→ DIRECTIONS
Rewrite the lines below as a numbered list, leaving out any blank lines.

→ LISTED RECORDS
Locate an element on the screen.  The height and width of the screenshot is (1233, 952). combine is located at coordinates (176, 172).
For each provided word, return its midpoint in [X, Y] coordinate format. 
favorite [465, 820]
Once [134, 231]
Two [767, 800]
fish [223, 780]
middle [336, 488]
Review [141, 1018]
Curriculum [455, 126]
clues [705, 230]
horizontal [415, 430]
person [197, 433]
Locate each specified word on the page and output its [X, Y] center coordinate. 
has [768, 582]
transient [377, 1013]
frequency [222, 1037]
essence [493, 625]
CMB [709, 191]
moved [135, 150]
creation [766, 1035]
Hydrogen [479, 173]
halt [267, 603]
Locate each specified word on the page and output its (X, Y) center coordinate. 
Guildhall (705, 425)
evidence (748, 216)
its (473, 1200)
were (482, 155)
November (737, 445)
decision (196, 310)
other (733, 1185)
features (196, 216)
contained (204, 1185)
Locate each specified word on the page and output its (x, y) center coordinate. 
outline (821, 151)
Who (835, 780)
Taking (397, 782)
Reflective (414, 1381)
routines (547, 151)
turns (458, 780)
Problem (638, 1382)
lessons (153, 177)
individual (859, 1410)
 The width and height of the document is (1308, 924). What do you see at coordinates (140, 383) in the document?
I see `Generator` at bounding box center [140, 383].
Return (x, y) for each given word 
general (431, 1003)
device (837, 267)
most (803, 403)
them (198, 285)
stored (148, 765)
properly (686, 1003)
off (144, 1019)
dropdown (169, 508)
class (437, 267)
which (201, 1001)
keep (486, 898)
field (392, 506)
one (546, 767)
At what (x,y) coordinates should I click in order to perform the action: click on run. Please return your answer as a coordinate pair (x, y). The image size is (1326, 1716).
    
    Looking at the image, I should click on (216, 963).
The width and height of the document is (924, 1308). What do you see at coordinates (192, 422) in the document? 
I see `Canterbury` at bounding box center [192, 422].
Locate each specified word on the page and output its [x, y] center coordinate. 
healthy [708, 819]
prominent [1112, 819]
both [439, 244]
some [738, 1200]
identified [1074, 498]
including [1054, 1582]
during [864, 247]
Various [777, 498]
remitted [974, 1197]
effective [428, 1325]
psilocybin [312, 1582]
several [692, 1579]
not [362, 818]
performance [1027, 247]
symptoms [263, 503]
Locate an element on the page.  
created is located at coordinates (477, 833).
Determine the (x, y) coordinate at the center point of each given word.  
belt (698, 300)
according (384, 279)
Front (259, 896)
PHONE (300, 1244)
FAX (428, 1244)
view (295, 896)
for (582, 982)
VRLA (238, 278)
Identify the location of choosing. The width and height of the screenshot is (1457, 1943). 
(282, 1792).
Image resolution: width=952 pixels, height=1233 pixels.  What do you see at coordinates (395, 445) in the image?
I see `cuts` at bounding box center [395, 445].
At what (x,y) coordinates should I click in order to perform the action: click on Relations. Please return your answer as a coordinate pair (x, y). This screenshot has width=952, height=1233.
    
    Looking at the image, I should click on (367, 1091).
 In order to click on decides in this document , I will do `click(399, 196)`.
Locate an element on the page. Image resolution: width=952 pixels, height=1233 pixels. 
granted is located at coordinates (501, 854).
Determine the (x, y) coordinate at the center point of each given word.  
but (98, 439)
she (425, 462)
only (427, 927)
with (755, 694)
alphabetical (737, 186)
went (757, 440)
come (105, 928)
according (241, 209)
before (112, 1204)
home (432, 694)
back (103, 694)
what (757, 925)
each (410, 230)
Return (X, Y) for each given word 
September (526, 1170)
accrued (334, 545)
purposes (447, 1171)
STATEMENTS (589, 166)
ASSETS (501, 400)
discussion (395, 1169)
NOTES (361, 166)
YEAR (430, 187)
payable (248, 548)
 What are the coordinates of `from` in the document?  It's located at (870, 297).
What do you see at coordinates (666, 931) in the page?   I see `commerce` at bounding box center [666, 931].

→ COMPLETE OUTPUT
1. Locate an element on the screen.  The height and width of the screenshot is (1233, 952). combine is located at coordinates (176, 172).
2. For each provided word, return its midpoint in [X, Y] coordinate format. 
3. favorite [465, 820]
4. Once [134, 231]
5. Two [767, 800]
6. fish [223, 780]
7. middle [336, 488]
8. Review [141, 1018]
9. Curriculum [455, 126]
10. clues [705, 230]
11. horizontal [415, 430]
12. person [197, 433]
13. Locate each specified word on the page and output its [X, Y] center coordinate. 
14. has [768, 582]
15. transient [377, 1013]
16. frequency [222, 1037]
17. essence [493, 625]
18. CMB [709, 191]
19. moved [135, 150]
20. creation [766, 1035]
21. Hydrogen [479, 173]
22. halt [267, 603]
23. Locate each specified word on the page and output its (X, Y) center coordinate. 
24. Guildhall (705, 425)
25. evidence (748, 216)
26. its (473, 1200)
27. were (482, 155)
28. November (737, 445)
29. decision (196, 310)
30. other (733, 1185)
31. features (196, 216)
32. contained (204, 1185)
33. Locate each specified word on the page and output its (x, y) center coordinate. 
34. outline (821, 151)
35. Who (835, 780)
36. Taking (397, 782)
37. Reflective (414, 1381)
38. routines (547, 151)
39. turns (458, 780)
40. Problem (638, 1382)
41. lessons (153, 177)
42. individual (859, 1410)
43.  The width and height of the document is (1308, 924). What do you see at coordinates (140, 383) in the document?
44. I see `Generator` at bounding box center [140, 383].
45. Return (x, y) for each given word 
46. general (431, 1003)
47. device (837, 267)
48. most (803, 403)
49. them (198, 285)
50. stored (148, 765)
51. properly (686, 1003)
52. off (144, 1019)
53. dropdown (169, 508)
54. class (437, 267)
55. which (201, 1001)
56. keep (486, 898)
57. field (392, 506)
58. one (546, 767)
59. At what (x,y) coordinates should I click in order to perform the action: click on run. Please return your answer as a coordinate pair (x, y). The image size is (1326, 1716).
60.     Looking at the image, I should click on (216, 963).
61. The width and height of the document is (924, 1308). What do you see at coordinates (192, 422) in the document? 
62. I see `Canterbury` at bounding box center [192, 422].
63. Locate each specified word on the page and output its [x, y] center coordinate. 
64. healthy [708, 819]
65. prominent [1112, 819]
66. both [439, 244]
67. some [738, 1200]
68. identified [1074, 498]
69. including [1054, 1582]
70. during [864, 247]
71. Various [777, 498]
72. remitted [974, 1197]
73. effective [428, 1325]
74. psilocybin [312, 1582]
75. several [692, 1579]
76. not [362, 818]
77. performance [1027, 247]
78. symptoms [263, 503]
79. Locate an element on the page.  
80. created is located at coordinates (477, 833).
81. Determine the (x, y) coordinate at the center point of each given word.  
82. belt (698, 300)
83. according (384, 279)
84. Front (259, 896)
85. PHONE (300, 1244)
86. FAX (428, 1244)
87. view (295, 896)
88. for (582, 982)
89. VRLA (238, 278)
90. Identify the location of choosing. The width and height of the screenshot is (1457, 1943). 
91. (282, 1792).
92. Image resolution: width=952 pixels, height=1233 pixels.  What do you see at coordinates (395, 445) in the image?
93. I see `cuts` at bounding box center [395, 445].
94. At what (x,y) coordinates should I click in order to perform the action: click on Relations. Please return your answer as a coordinate pair (x, y). This screenshot has width=952, height=1233.
95.     Looking at the image, I should click on (367, 1091).
96.  In order to click on decides in this document , I will do `click(399, 196)`.
97. Locate an element on the page. Image resolution: width=952 pixels, height=1233 pixels. 
98. granted is located at coordinates (501, 854).
99. Determine the (x, y) coordinate at the center point of each given word.  
100. but (98, 439)
101. she (425, 462)
102. only (427, 927)
103. with (755, 694)
104. alphabetical (737, 186)
105. went (757, 440)
106. come (105, 928)
107. according (241, 209)
108. before (112, 1204)
109. home (432, 694)
110. back (103, 694)
111. what (757, 925)
112. each (410, 230)
113. Return (X, Y) for each given word 
114. September (526, 1170)
115. accrued (334, 545)
116. purposes (447, 1171)
117. STATEMENTS (589, 166)
118. ASSETS (501, 400)
119. discussion (395, 1169)
120. NOTES (361, 166)
121. YEAR (430, 187)
122. payable (248, 548)
123.  What are the coordinates of `from` in the document?  It's located at (870, 297).
124. What do you see at coordinates (666, 931) in the page?   I see `commerce` at bounding box center [666, 931].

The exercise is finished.